• _ACTIVITY_: Give the records below again in full, exactly as written, but without any images.

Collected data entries
○ ○ ○ ○ ○

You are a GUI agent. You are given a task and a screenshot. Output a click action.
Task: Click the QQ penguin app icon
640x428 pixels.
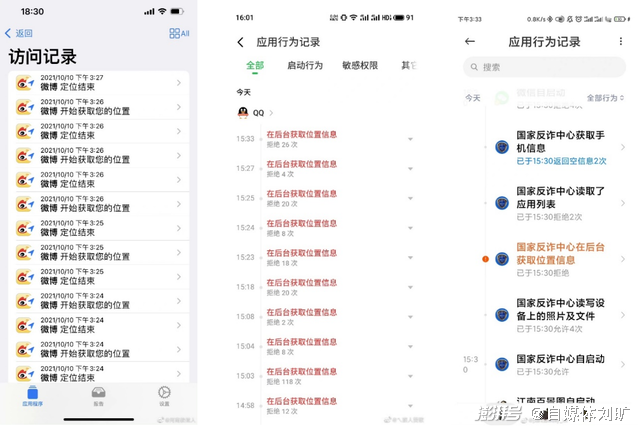[x=243, y=113]
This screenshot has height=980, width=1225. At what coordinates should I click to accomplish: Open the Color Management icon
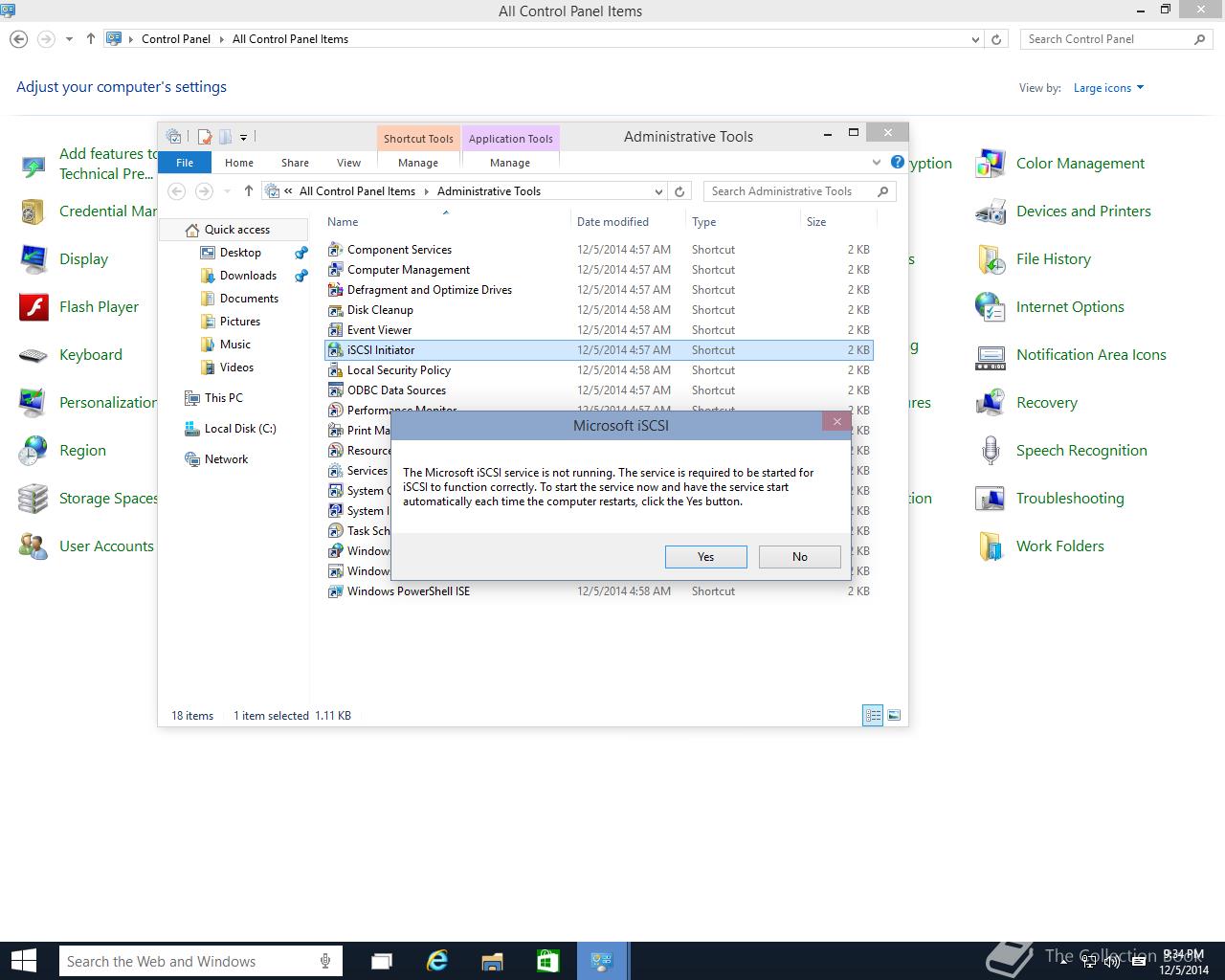click(x=990, y=164)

○ ○ ○ ○ ○

• _RESPONSE BOX_:
You are a GUI agent. You are given a task and a screenshot. Output a click action.
Task: Click the QQ penguin app icon
640x428 pixels.
[x=243, y=113]
This screenshot has height=980, width=1225. At what coordinates should I click to accomplish: Open the Color Management icon
click(x=990, y=164)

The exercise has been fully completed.